##### INFORMATION SHOWN #####
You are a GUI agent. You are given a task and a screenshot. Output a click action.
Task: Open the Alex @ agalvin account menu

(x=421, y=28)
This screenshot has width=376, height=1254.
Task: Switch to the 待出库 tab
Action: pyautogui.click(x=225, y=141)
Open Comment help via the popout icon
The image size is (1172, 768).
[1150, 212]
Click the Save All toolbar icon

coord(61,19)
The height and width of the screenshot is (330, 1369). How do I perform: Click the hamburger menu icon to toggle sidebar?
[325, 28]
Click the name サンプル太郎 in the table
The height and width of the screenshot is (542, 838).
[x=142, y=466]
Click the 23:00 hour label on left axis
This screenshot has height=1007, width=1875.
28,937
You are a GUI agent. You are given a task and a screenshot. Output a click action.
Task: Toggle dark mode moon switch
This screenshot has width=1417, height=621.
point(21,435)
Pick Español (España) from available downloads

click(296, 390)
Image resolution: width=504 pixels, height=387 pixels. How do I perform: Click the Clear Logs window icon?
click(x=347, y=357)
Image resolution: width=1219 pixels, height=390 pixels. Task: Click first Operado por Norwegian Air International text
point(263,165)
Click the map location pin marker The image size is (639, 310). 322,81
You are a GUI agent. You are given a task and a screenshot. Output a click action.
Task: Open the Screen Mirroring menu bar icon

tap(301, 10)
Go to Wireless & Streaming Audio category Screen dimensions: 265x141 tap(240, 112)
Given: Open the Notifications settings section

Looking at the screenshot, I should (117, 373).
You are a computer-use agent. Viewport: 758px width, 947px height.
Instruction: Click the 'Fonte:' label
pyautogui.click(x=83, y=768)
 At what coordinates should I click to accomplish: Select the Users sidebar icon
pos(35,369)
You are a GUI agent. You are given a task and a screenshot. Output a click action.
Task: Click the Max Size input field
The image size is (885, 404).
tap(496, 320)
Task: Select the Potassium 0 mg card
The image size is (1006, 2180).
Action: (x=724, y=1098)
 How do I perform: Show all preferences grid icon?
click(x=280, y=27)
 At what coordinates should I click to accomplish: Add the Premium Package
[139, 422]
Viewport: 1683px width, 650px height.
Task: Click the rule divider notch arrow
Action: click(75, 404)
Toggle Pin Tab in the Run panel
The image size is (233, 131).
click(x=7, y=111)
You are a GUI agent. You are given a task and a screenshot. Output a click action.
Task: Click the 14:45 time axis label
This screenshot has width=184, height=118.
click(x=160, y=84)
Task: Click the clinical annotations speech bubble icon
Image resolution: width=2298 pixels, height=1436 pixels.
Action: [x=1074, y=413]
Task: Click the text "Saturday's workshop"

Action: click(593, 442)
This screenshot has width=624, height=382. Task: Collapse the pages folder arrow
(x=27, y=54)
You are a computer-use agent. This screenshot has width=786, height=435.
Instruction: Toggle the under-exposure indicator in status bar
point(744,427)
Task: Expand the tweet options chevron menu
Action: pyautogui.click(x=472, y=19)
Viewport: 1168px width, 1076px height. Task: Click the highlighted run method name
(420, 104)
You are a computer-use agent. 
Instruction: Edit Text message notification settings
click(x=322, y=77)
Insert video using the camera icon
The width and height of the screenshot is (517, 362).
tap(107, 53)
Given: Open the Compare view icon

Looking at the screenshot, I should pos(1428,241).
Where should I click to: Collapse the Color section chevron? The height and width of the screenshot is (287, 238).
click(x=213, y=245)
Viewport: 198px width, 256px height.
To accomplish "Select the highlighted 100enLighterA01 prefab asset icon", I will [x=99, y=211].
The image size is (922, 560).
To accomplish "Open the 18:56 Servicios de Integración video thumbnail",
#####
Output all of the records above verbatim, keeping every line unchanged.

§ **FINAL RESULT**
You are a GUI agent. You are given a task and a screenshot. Output a click action.
Task: Open the Alex @ agalvin account menu

(x=421, y=28)
This screenshot has width=376, height=1254.
Task: Switch to the 待出库 tab
Action: pyautogui.click(x=225, y=141)
Open Comment help via the popout icon
The image size is (1172, 768).
[1150, 212]
Click the Save All toolbar icon

coord(61,19)
The height and width of the screenshot is (330, 1369). How do I perform: Click the hamburger menu icon to toggle sidebar?
[325, 28]
Click the name サンプル太郎 in the table
The height and width of the screenshot is (542, 838).
[x=142, y=466]
Click the 23:00 hour label on left axis
This screenshot has height=1007, width=1875.
28,937
You are a GUI agent. You are given a task and a screenshot. Output a click action.
Task: Toggle dark mode moon switch
This screenshot has width=1417, height=621.
point(21,435)
Pick Español (España) from available downloads

click(296, 390)
Image resolution: width=504 pixels, height=387 pixels. How do I perform: Click the Clear Logs window icon?
click(x=347, y=357)
Image resolution: width=1219 pixels, height=390 pixels. Task: Click first Operado por Norwegian Air International text
point(263,165)
Click the map location pin marker The image size is (639, 310). 322,81
You are a GUI agent. You are given a task and a screenshot. Output a click action.
Task: Open the Screen Mirroring menu bar icon

tap(301, 10)
Go to Wireless & Streaming Audio category Screen dimensions: 265x141 tap(240, 112)
Given: Open the Notifications settings section

Looking at the screenshot, I should (117, 373).
You are a computer-use agent. Viewport: 758px width, 947px height.
Instruction: Click the 'Fonte:' label
pyautogui.click(x=83, y=768)
 At what coordinates should I click to accomplish: Select the Users sidebar icon
pos(35,369)
You are a GUI agent. You are given a task and a screenshot. Output a click action.
Task: Click the Max Size input field
The image size is (885, 404).
tap(496, 320)
Task: Select the Potassium 0 mg card
The image size is (1006, 2180).
Action: (x=724, y=1098)
 How do I perform: Show all preferences grid icon?
click(x=280, y=27)
 At what coordinates should I click to accomplish: Add the Premium Package
[139, 422]
Viewport: 1683px width, 650px height.
Task: Click the rule divider notch arrow
Action: click(75, 404)
Toggle Pin Tab in the Run panel
The image size is (233, 131).
click(x=7, y=111)
You are a GUI agent. You are given a task and a screenshot. Output a click action.
Task: Click the 14:45 time axis label
This screenshot has width=184, height=118.
click(x=160, y=84)
Task: Click the clinical annotations speech bubble icon
Image resolution: width=2298 pixels, height=1436 pixels.
Action: [x=1074, y=413]
Task: Click the text "Saturday's workshop"

Action: click(593, 442)
This screenshot has width=624, height=382. Task: Collapse the pages folder arrow
(x=27, y=54)
You are a computer-use agent. This screenshot has width=786, height=435.
Instruction: Toggle the under-exposure indicator in status bar
point(744,427)
Task: Expand the tweet options chevron menu
Action: pyautogui.click(x=472, y=19)
Viewport: 1168px width, 1076px height. Task: Click the highlighted run method name
(420, 104)
You are a computer-use agent. 
Instruction: Edit Text message notification settings
click(x=322, y=77)
Insert video using the camera icon
The width and height of the screenshot is (517, 362).
tap(107, 53)
Given: Open the Compare view icon

Looking at the screenshot, I should pos(1428,241).
Where should I click to: Collapse the Color section chevron? The height and width of the screenshot is (287, 238).
click(x=213, y=245)
Viewport: 198px width, 256px height.
To accomplish "Select the highlighted 100enLighterA01 prefab asset icon", I will [x=99, y=211].
The image size is (922, 560).
To accomplish "Open the 18:56 Servicios de Integración video thumbnail",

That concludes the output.